*** Extract to read ***
LONDON -- The government came under intense pressure to ban imports of pit bull terriers yesterday after a 6-year-old girl was mauled, the latest in a series of vicious attacks that has fueled alarm in this nation of dog-lovers.
Rucksana Khan was being treated for shattered ribs, a lacerated lung, broken nose, two broken teeth and multiple bite wounds after she was attacked last weekend.
It was the 10th serious dog attack this year, five of them by pit bull terriers, which are specially bred for fighting.
The surgeon treating her joined the increasing call for the banning of fighting dogs. Her attack has caused particular outrage becauseof nationally screened television pictures of her in her hospital bed.
The Royal Society for the Prevention of Cruelty to Animals warned that unless a ban was imposed, it was only a matter of time before one of the estimated 10,000 pit bull terriers in Britain killed someone.
The Society has been pressing for a ban on ownership of the dogs since they were first imported from the United States in 1977.
Richard Davies, of the RSPCA, said yesterday, "When one of those dogs attacks, it attacks to kill. It doesn't attack to give one bite or two bites, it attacks to kill its prey."
He said any owner of a dog that killed should be charged with manslaughter. No action can be taken under current law against the owner of the dog that attacked Rucksana Khan because the dog was destroyed immediately after the incident. The dog must be alive in order for the owner to be prosecuted.
Home Secretary Kenneth Baker said he would meet officials of the RSPCA and the Kennel Club to discuss the feasibility of a total ban on fighting dogs. The government also was considering introducing compulsory third party insurance for owners of fighting dogs, and new powers for courts to enforce the muzzling of vicious dogs and to make owners accountable for their dogs' behavior.
But Mr. Baker noted that many dogs were cross-breeds and that the owners could go to court to contest the imposition of any ban. The government recently resisted having a national dog register on the ground that owners of vicious dogs would simply avoid registering.
"I certainly want to take action because the attack yesterday was appalling. But I only want to take action that will work," Mr. Baker told the BBC.
Anthony Beaumont-Dark, the member of Parliament for Birmingham, where the girl was attacked, criticized Mr. Baker for stressing what could not be done.
"I would rather a few innocent dogs die than a few innocent children were savaged," said Mr. Beaumont-Dark, who was attacked by a Rottweiler two years ago.
"These dogs are not pets. They are weapons, and they have got to be stopped right now, not the day after tomorrow. The longer nothing is done, the more innocent people will be savaged."
The opposition Labor home affairs spokesman, Roy Hattersley, said his party would ban ownership of pit bull terriers and Rottweilers if they won the next election.
*** End of Extract to read ***
*** Records ***
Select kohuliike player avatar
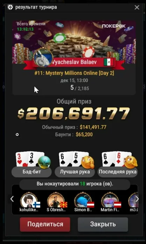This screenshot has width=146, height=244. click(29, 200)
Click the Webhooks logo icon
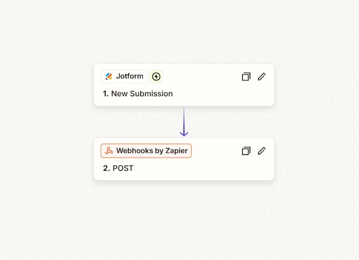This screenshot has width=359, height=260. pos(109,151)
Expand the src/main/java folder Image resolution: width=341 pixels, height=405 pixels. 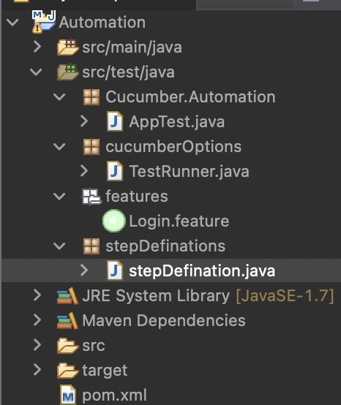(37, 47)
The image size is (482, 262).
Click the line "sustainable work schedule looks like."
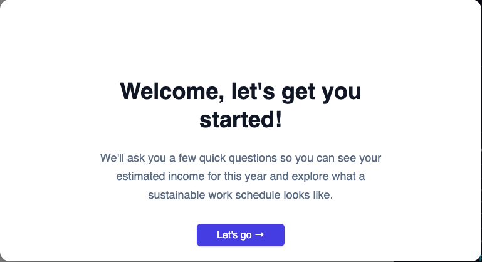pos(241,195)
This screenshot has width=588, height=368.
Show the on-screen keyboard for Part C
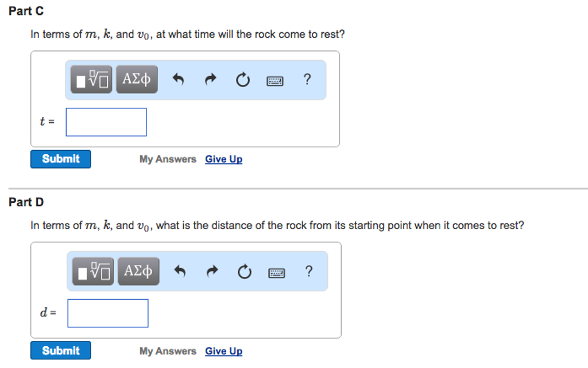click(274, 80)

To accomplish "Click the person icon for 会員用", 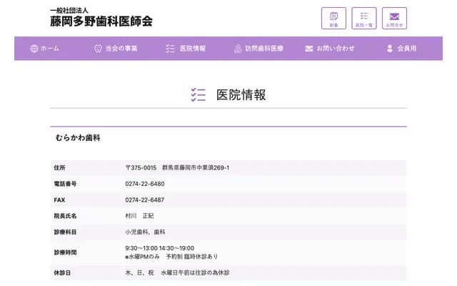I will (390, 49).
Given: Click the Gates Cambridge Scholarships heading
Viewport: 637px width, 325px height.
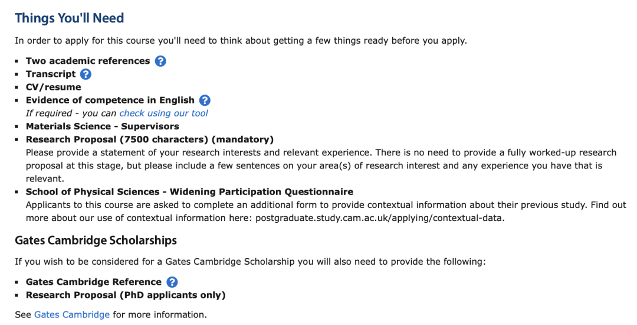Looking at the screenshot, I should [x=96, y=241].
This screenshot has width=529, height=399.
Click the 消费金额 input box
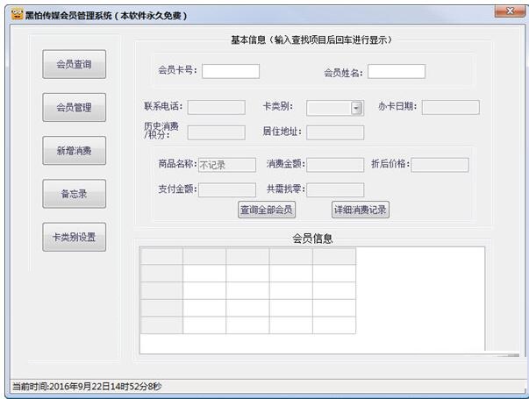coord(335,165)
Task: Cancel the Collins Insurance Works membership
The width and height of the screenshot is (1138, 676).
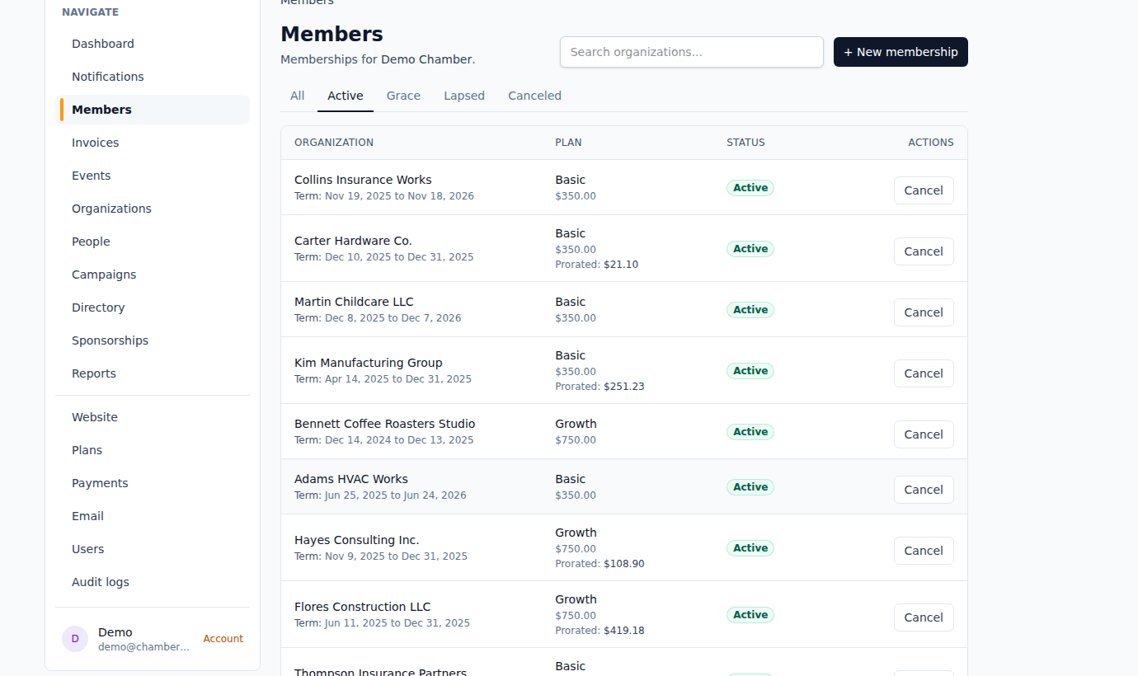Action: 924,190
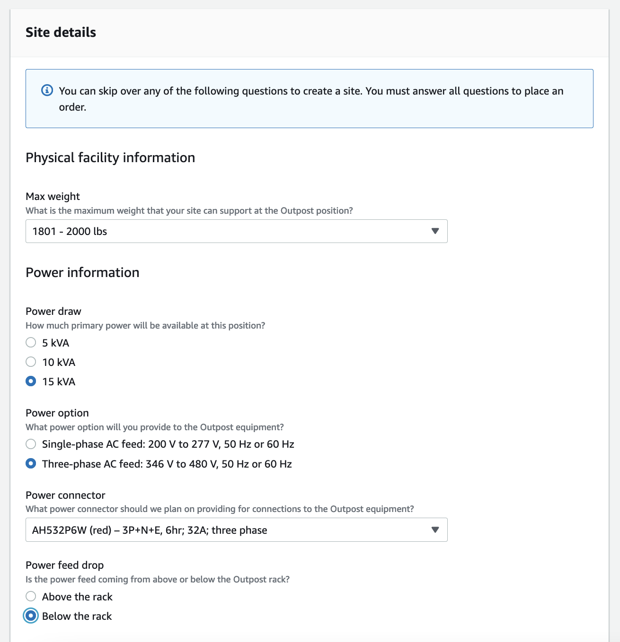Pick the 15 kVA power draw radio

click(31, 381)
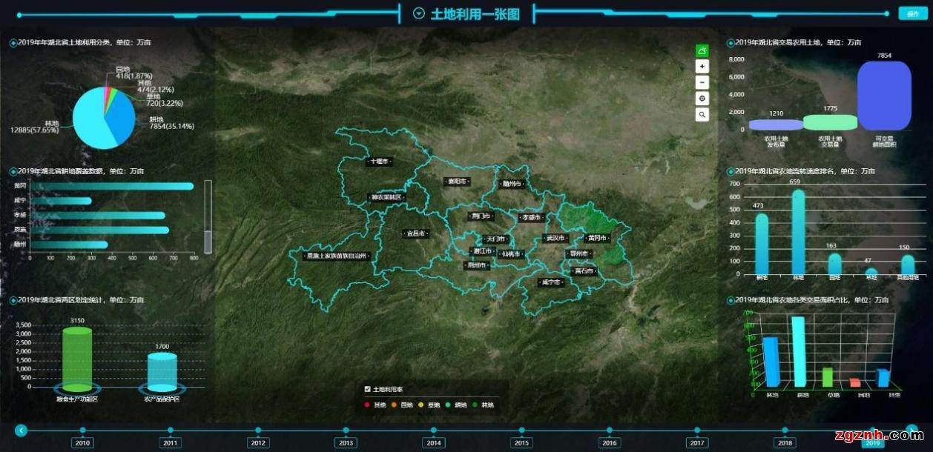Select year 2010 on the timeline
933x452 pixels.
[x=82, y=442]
*** End of Records ***
# [Apply what you read]
A - In the news article on dog attacks, in what year were pit bull terriers first imported into Britain from the United States?
B - Do these statements agree with the news article on dog attacks? (i) The attack on Rucksana Khan was the 10th serious dog attack that year. (ii) The owner of the dog that attacked Rucksana Khan can be prosecuted under current law. (iii) Anthony Beaumont-Dark was once attacked by a pit bull terrier.

# [Outputs by task]
A - 1977

B -
(i) Yes: "It was the 10th serious dog attack this year"
(ii) No: "No action can be taken under current law against the owner of the dog that attacked Rucksana Khan"
(iii) No: "who was attacked by a Rottweiler two years ago"